Description of the task: Show each line of the items below that contains the word "Open". Case counts.
--- Start Material supplied ---
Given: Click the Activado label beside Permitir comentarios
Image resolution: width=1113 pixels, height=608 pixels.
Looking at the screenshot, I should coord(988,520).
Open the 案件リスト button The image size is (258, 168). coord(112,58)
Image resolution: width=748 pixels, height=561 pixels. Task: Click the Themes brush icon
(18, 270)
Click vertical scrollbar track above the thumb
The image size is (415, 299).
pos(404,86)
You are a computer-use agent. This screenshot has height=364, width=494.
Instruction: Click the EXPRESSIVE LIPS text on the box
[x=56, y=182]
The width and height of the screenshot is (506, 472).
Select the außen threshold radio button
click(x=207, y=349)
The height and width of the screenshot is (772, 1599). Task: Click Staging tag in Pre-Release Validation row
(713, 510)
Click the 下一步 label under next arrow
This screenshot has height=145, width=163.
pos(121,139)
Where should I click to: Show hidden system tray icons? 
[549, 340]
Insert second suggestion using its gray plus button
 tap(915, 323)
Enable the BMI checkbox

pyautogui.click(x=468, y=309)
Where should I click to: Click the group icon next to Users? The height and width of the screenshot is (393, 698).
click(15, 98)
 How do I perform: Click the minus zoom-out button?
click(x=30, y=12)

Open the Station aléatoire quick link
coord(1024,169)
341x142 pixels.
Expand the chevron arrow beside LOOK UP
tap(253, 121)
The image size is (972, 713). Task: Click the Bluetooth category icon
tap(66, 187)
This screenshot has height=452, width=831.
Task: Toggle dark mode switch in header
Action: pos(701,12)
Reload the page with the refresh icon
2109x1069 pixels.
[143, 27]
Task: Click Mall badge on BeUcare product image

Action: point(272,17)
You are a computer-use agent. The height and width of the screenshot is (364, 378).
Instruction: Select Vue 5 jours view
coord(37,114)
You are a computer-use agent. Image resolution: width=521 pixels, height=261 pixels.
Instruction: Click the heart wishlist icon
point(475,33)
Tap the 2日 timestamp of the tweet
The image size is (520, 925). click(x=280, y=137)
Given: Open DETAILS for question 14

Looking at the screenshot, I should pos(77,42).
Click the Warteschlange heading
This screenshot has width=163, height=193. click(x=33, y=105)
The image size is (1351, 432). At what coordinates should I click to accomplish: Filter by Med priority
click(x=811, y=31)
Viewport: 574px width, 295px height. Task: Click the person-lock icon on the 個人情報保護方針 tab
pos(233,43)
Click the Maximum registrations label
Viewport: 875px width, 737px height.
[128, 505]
--- End Material supplied ---
Final result:
Open the 案件リスト button The image size is (258, 168). coord(112,58)
Open the Station aléatoire quick link
Given: Open DETAILS for question 14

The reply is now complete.